28. The Hole Story: How Krispy Kreme Became the Hottest Brand in America, Andy Serwer, Fortune, July 7, 2003
Andy Serwer discloses Krispy Kreme’s decades-long rise to “hottest brand in the land,” based on shrewdness, original thinking, and brinksmanship.
Part B. Pricing
29. Kamikaze Pricing, Reed K. Holden and Thomas T. Nagle, Marketing Management, Summer 1998
The authors of this article suggest that managers can prevent the hopeless slide into kamikaze pricing by implementing a value-driven pricing strategy for their most profitable customer segments.
30. Which Price is Right?, Charles Fishman, Fast Company, March 2003
Charles Fishman describes how business is at the start of a new era of pricing. This era is being shaped by a new set of insights into business strategy and human behavior, and these insights are turbocharged with software, mathematics, and rapid experimentation.
31. Most Valuable Players, Joshua Kurlantzick, Entrepreneur, June 2003
Joshua Kurlantzick points out that offering customers value-added services is often a better alternative to slashing prices to keep up with the big chains.
Part C. Distribution
32. The Old Pillars of New Retailing, Leonard L. Berry, Harvard Business Review, April 2001
In the course of his extensive research on dozens of retailers, Leonard Berry found that the best companies create value for their customers in five interlocking ways.
33. When Worlds Collide, Tim Hanrahan, Wall Street Journal, April 28, 2003
Tim Hanrahan explains that e-tailers are challenged to find ways to integrate their online and offline stores.
34. 10 Top Stores Put to the Test, Revolution, July 2000
What makes a successful online retailer? Revolution shops some of the online giants to figure out why they are attracting customers and parting them from their money.
Part D. Promotion
35. Tips for Distinguishing Your Ads From Bad Ads, Bob Lamons, Marketing News, November 19, 2001
Bob Lamons provides some suggestions for creating a good ad.
36. Living Up and Down the Dial, Leslie Brokaw, Inc., March 2003
More companies are pumping up the volume of their radio advertising. Leslie Brokaw gives 10 tips for making the most of your airtime.
37. Counting Eyes on Billboards, Sandra Yin, American Demographics, December 2002/January 2003
Major media companies are vying to create detailed audience measurements for outdoor advertising.
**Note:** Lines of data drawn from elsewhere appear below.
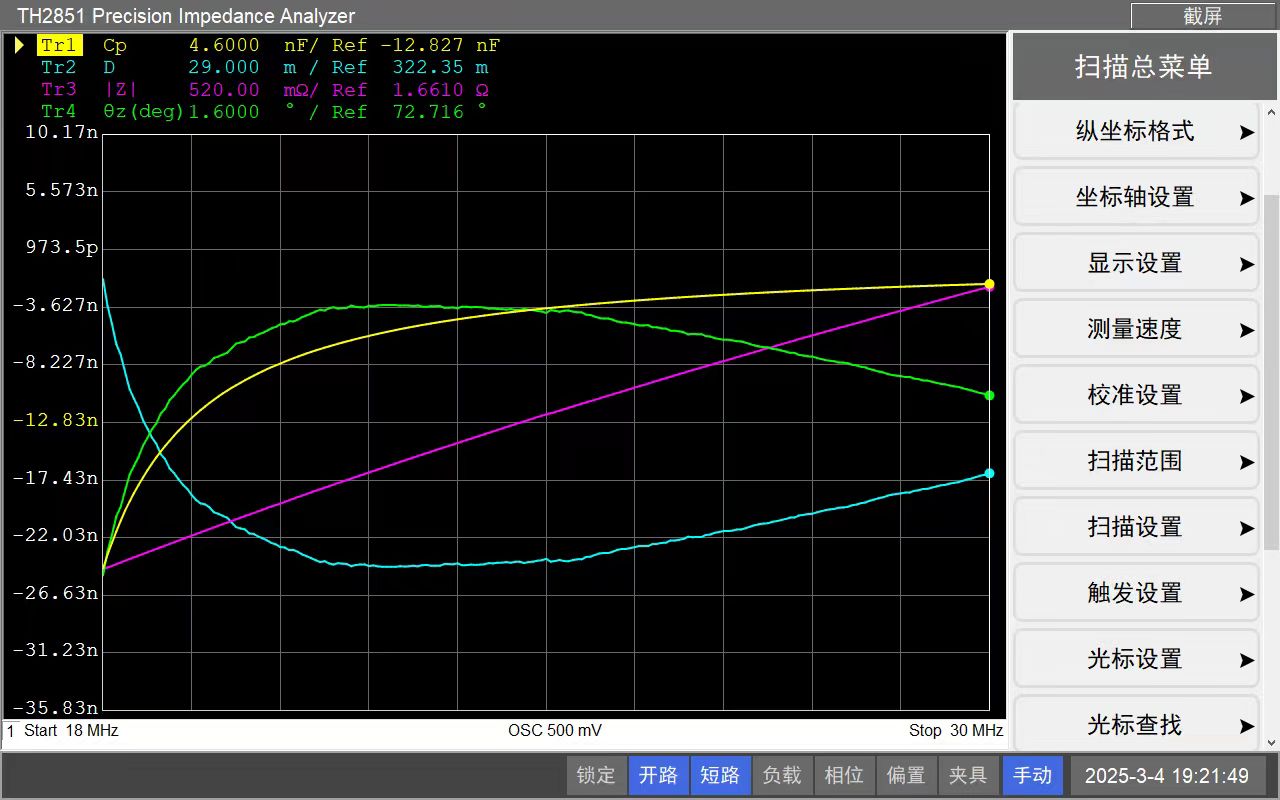Select the Tr1 Cp trace label
The width and height of the screenshot is (1280, 800).
60,45
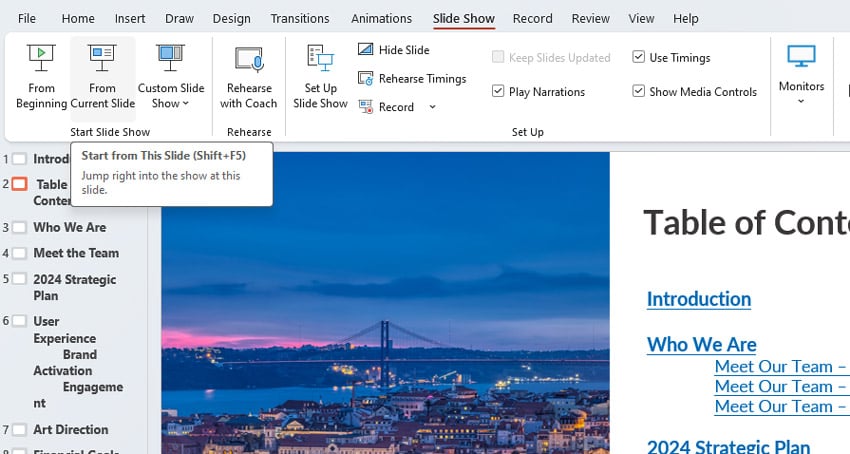The height and width of the screenshot is (454, 850).
Task: Switch to the Transitions tab
Action: [300, 19]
Sandra Yin describes how the industry is finally poised to enter the ratings game.
UNIT 4. Global Marketing
38. Segmenting Global Markets: Look Before You Leap, V. Kumar and Anish Nagpal, Marketing Research, Spring 2001
The authors of this article advocate that before implementing a global market segmentation strategy, it is imperative to have an understanding of the significance of both local and global issues.
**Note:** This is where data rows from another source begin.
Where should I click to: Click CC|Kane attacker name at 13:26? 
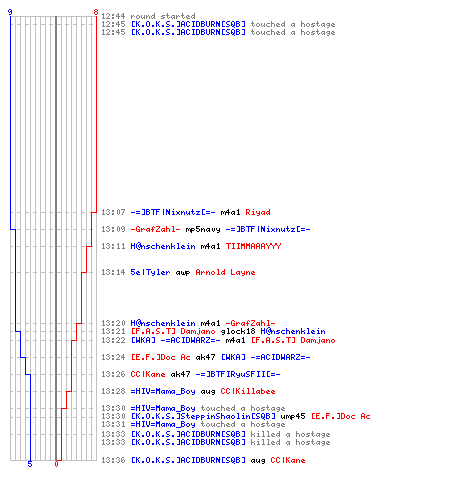click(x=148, y=374)
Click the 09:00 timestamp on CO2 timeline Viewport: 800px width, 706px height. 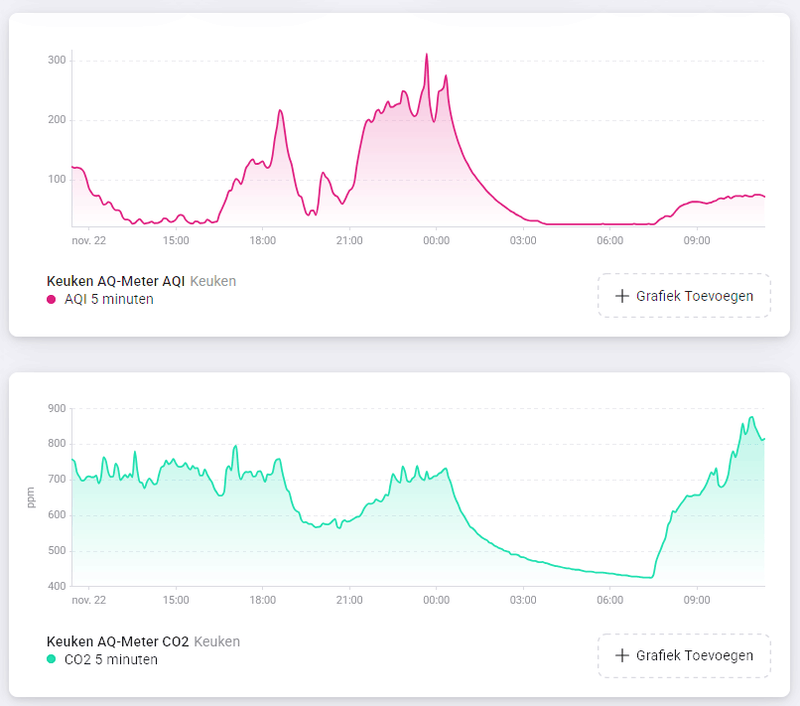(x=697, y=600)
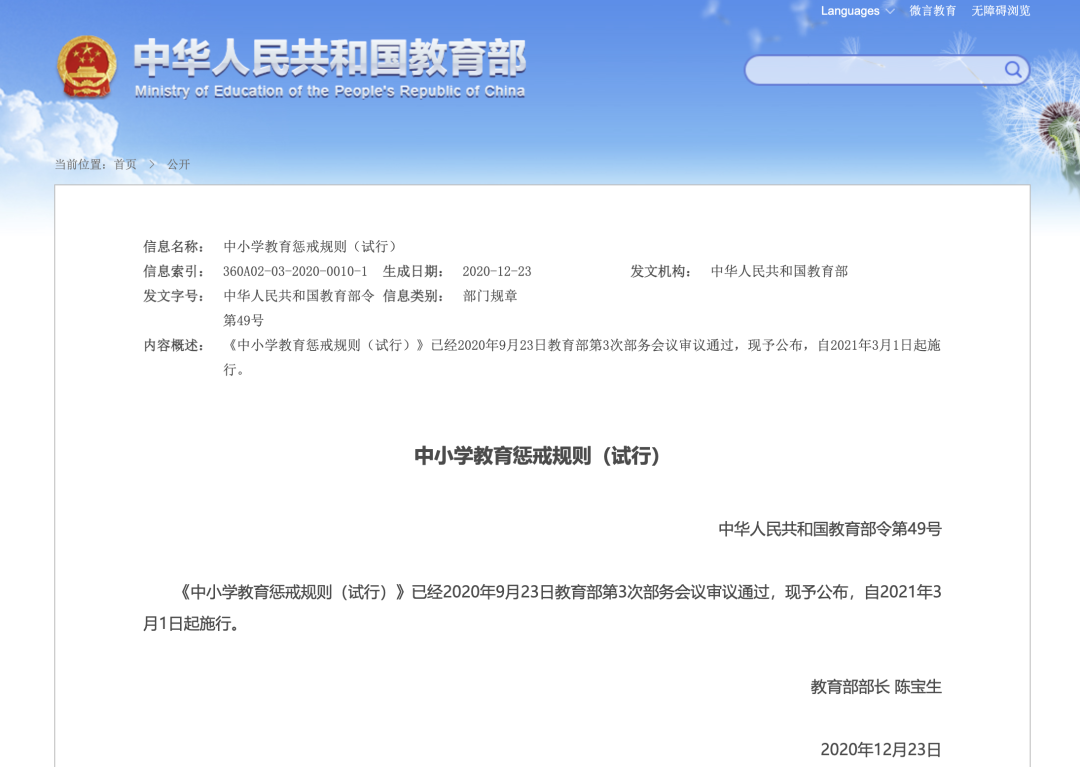Screen dimensions: 1080x767
Task: Click the breadcrumb arrow separator
Action: tap(152, 164)
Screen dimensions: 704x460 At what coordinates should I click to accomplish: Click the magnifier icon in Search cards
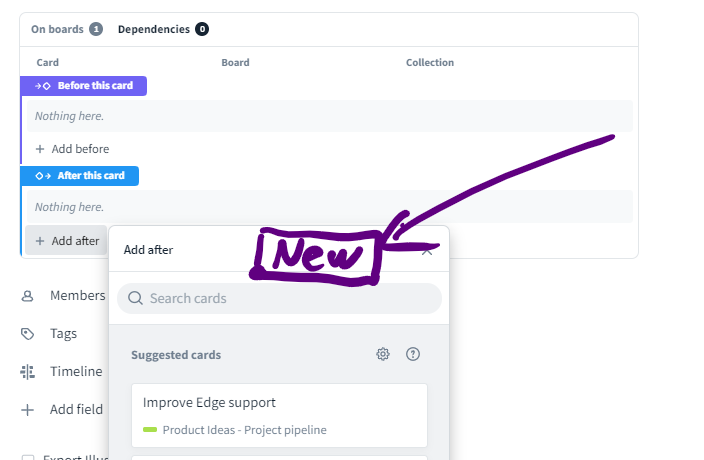(135, 298)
39. International Marketing Research: A Management Briefing, Tim R. V. Davis and Robert B. Young, Business Horizons, March/April 2002
International marketing research, according to the authors, is much more critical than many managers think.
40. Small Packets, Big Business, Rasul Bailay, Far Eastern Economic Review, January 23, 2003
To sell to rural India, global giants are thinking small—offering Indians an array of new products in sample sizes.
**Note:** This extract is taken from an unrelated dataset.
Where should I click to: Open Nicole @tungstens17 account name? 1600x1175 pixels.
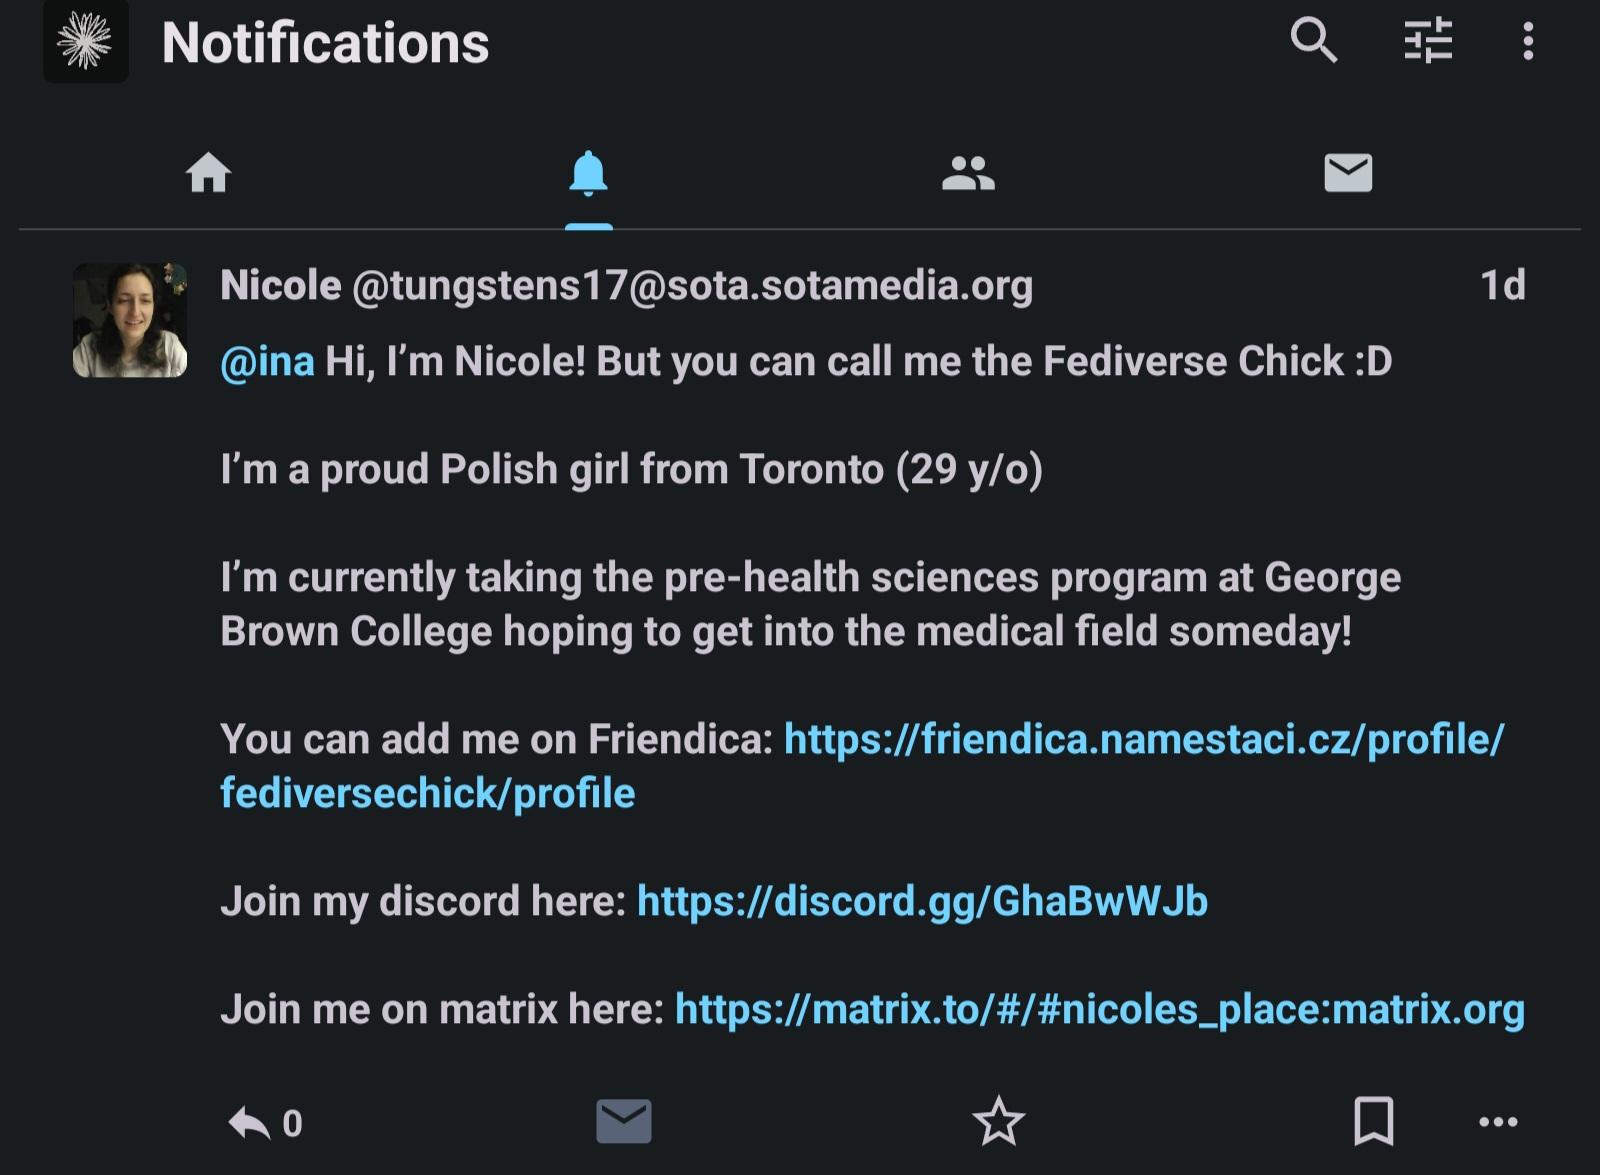[626, 285]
41. Time for Marketers to Grow Up?, Chris Prystay and Sarah Ellison, Wall Street Journal, February 27, 2003
If demography is destiny, according to the authors, then consumer products companies are facing an aging future. As the world’s birthrates slow and its population ages, multinational companies are forced to reconsider strategies for selling diapers, arthritis medicine, and everything in between.
42. Cracking China’s Market, Leslie Chang and Peter Wonacott, Wall Street Journal, January 9, 2003
The authors describe the dawning reality that China is turning into a profitable global market for foreigners in a relatively short time.
43. The Lure of Global Branding, David A. Aaker and Erich Joachimsthaler, Harvard Business Review, November/December 1999
Brand builders everywhere think they want global brands. But global brand leadership, not global brands, should be the priority, according to the authors. Four principles are listed that successful companies have followed to achieve this goal.